The government has announced plans to construct a new flyover in Rangoon’s Insein Township that will allow cars to pass over the railway track and relieve busy traffic in the area, state-run media reported.
The project will construct a new two-lane flyover that will cost about US$6 million, Myo Zaw Too, engineer at Myanmar Railways Bridge Depot was quoted as telling The New Light of Myanmar. The flyover will be constructed parallel to an old, smaller flyover, which will now become a one-lane bridge.
The paper reported that the flyover will be completed by April 2015.
Myo Zaw Too, senior engineer of Myanmar Railway’s bridge deport said that the old bridge is too narrow and causes traffic jams at the area, especially at the junction of Insein-Rangoon road.
The busiest road in Insein, connecting Hlaing Tharyar Township to the west of Rangoon with the rest of the city, crosses the old flyover.
In recent years, traffic congestions had worsened in Rangoon due to a sharp increase in the number of cars after the government lifted import restrictions on cars that were in place under the former military regime.
Several major infrastructure projects were completed last year, including three flyovers, at Hledan, Shwe Gone Dine and Bayint Naung, in order to relieve the traffic congestions. In February, Yangon City Development Committee (YCDC) announced plans for another overhead crossing at Myaynigone junction.
“We were told that the two flyovers in Insein and Myaynigone junction will be built within this fiscal year,” said parliamentarian Hla Swe, who asked the President’s Office Deputy Minister Aung Thein about the projects last week.
Hla Swe criticized the government’s approach to infrastructure development in Rangoon, saying that authorities were pushing ahead with a few big projects without developing an overall master plan for the city’s urban planning and traffic flow.
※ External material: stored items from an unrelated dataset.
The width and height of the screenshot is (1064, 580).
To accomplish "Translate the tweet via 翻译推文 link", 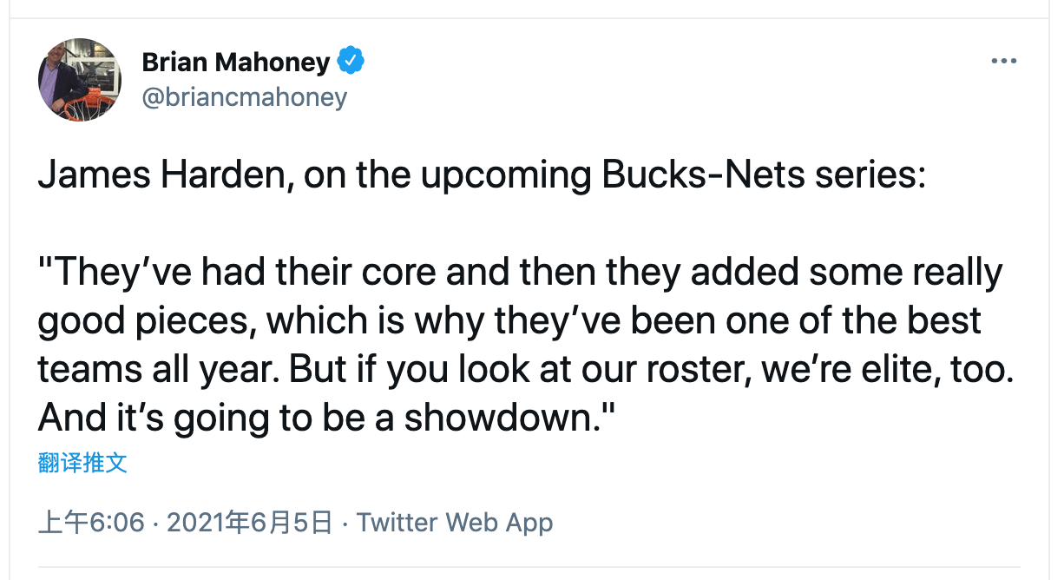I will (x=82, y=463).
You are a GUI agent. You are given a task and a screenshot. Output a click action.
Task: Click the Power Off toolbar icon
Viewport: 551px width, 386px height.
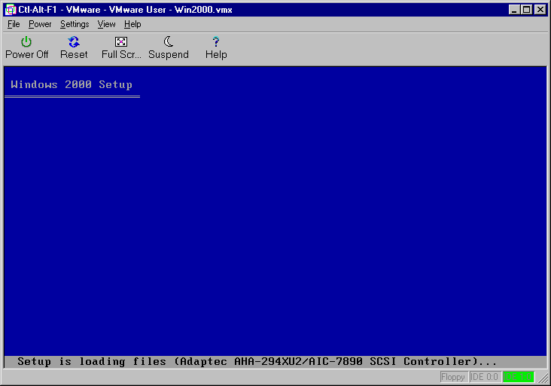point(26,42)
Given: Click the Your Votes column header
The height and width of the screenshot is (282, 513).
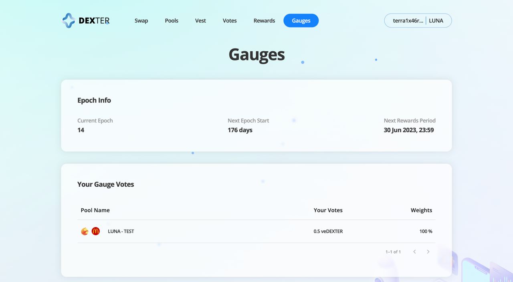Looking at the screenshot, I should (328, 210).
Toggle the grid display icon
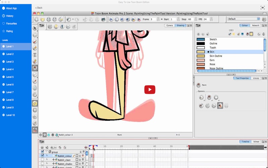268x168 pixels. (x=50, y=27)
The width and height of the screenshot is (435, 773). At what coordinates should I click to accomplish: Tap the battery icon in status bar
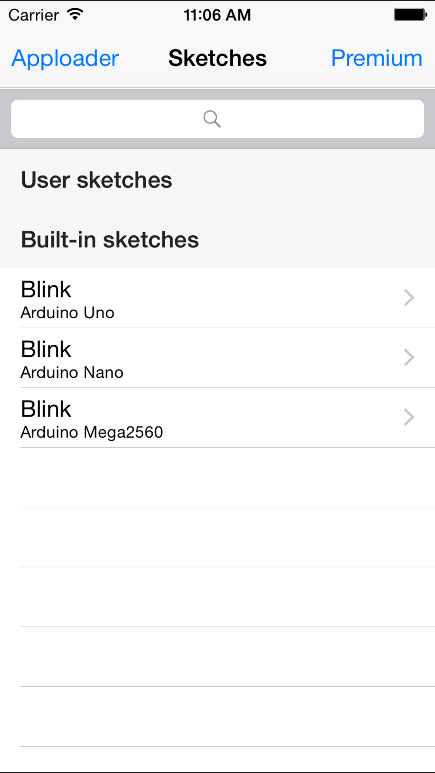click(x=411, y=14)
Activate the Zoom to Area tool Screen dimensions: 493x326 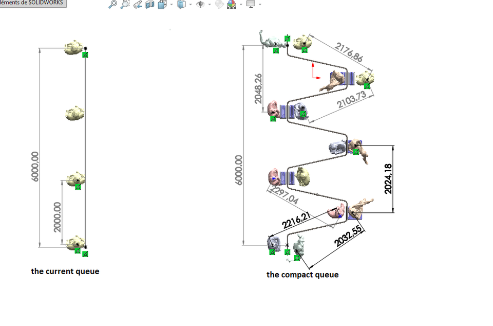pyautogui.click(x=125, y=5)
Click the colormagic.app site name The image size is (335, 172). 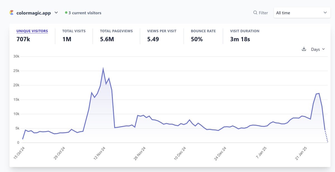tap(34, 13)
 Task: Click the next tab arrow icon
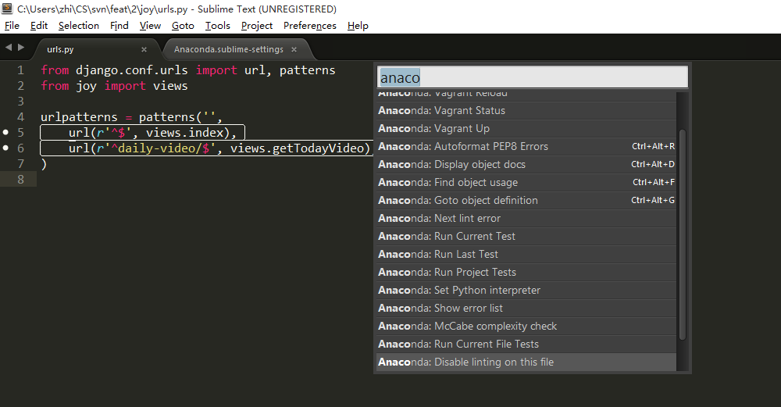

“The government has no city plans and town plans so that it could not solve the traffic jams,” he claimed, adding that instead the cash-strapped city should “build interconnecting roads and a network of flyovers all at the same time.” Hla Swe did not explain where the funding for his plans could come from.
The Japan International Cooperation Agency (JICA) has drawn up a 852-page Yangon Master Plan, which advises that 103 “priority projects” are built in Rangoon at US$5.4 billion, the city’s long-term transformation will cost tens of billions more, Reuters reported last year.
However, YCDC has a budget of only $56 million, the report said, adding that Chicago, a city with half the population, passed a $6.5 billion budget in 2012.
A local urban planner said more parking spaces are the solution to Rangoon’s traffic problems, adding that creating more parking space in the busy downtown area would be a good idea.
“That’s why people use to park their vehicle at their will and this is one reason which cause the traffic jams. It is also necessary to build parking lot, especially in the busiest part of the city,” said the urban planner who asked not to be named because she was not authorized to talk to the media.
A taxi driver from North Okkalapa Township named Arkar Kyaw said it was the traffic users who are causing the traffic congestion problems.
“Most of the drivers, especially taxi drivers, never follow the traffic rules. They would U-turn on a one-way road and they would never give chance for other drivers who want to go through from small lane. And near the schools and markets area, the roads were blocked for the drivers park their cars are double parked.”